BEGIN GIVEN DATA

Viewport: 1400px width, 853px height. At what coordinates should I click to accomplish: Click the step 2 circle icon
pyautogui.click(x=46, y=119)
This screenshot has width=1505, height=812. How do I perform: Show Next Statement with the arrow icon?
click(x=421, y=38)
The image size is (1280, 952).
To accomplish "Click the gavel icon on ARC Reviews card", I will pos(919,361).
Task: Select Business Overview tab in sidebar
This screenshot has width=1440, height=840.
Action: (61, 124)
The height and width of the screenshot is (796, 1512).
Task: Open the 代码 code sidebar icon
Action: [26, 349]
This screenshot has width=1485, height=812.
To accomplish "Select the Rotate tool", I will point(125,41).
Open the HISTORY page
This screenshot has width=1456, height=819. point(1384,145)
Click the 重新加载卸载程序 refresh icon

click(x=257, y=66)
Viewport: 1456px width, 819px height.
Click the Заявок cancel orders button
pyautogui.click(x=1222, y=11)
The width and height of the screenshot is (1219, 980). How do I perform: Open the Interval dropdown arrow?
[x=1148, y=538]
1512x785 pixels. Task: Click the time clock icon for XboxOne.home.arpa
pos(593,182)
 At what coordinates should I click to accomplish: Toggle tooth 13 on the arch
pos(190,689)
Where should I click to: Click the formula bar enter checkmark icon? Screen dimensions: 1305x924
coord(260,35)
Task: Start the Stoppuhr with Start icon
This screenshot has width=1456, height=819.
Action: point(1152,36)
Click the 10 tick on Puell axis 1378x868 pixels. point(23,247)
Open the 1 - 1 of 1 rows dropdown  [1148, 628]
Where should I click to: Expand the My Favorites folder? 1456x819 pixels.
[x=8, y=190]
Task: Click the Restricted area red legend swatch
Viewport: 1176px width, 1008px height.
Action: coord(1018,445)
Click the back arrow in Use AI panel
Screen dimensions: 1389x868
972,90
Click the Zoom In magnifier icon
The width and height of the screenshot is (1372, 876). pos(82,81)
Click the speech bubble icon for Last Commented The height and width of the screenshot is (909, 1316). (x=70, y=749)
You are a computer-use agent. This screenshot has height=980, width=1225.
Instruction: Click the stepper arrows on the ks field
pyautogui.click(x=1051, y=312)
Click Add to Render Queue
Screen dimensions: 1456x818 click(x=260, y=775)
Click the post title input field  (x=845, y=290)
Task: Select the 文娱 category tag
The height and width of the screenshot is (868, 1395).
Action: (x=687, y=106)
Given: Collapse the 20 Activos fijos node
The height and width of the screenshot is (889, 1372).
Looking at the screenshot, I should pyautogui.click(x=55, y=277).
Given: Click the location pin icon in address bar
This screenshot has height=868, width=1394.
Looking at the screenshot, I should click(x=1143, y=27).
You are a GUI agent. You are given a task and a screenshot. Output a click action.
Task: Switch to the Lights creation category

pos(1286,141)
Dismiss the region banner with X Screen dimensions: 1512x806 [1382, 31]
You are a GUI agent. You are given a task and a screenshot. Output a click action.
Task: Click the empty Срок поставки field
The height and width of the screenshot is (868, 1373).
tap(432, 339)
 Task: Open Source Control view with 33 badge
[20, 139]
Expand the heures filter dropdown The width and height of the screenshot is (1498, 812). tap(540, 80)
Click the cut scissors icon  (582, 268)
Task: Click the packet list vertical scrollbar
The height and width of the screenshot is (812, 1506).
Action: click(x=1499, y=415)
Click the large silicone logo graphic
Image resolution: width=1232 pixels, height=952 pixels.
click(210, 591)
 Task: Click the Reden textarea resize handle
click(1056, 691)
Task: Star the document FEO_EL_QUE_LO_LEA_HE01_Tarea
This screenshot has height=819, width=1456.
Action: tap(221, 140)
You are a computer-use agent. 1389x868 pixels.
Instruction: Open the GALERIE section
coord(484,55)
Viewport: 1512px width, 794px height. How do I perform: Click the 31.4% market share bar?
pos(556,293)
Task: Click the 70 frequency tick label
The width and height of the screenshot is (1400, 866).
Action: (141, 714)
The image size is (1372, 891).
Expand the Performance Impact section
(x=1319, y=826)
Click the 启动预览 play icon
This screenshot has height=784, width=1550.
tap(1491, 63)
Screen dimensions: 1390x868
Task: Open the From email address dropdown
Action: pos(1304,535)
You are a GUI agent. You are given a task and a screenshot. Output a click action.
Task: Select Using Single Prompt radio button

END GIVEN DATA

## EXERCISE PROMPT
Once the line with "Click the cut" is located in the data above, repeat it and every later line through the end, exactly.

## EXERCISE SOLUTION
Click the cut scissors icon  (582, 268)
Task: Click the packet list vertical scrollbar
The height and width of the screenshot is (812, 1506).
Action: click(x=1499, y=415)
Click the large silicone logo graphic
Image resolution: width=1232 pixels, height=952 pixels.
click(210, 591)
 Task: Click the Reden textarea resize handle
click(1056, 691)
Task: Star the document FEO_EL_QUE_LO_LEA_HE01_Tarea
This screenshot has height=819, width=1456.
Action: tap(221, 140)
You are a computer-use agent. 1389x868 pixels.
Instruction: Open the GALERIE section
coord(484,55)
Viewport: 1512px width, 794px height. How do I perform: Click the 31.4% market share bar?
pos(556,293)
Task: Click the 70 frequency tick label
The width and height of the screenshot is (1400, 866).
Action: (141, 714)
The image size is (1372, 891).
Expand the Performance Impact section
(x=1319, y=826)
Click the 启动预览 play icon
This screenshot has height=784, width=1550.
tap(1491, 63)
Screen dimensions: 1390x868
Task: Open the From email address dropdown
Action: pos(1304,535)
You are a GUI agent. You are given a task and a screenshot. Output a click action.
Task: Select Using Single Prompt radio button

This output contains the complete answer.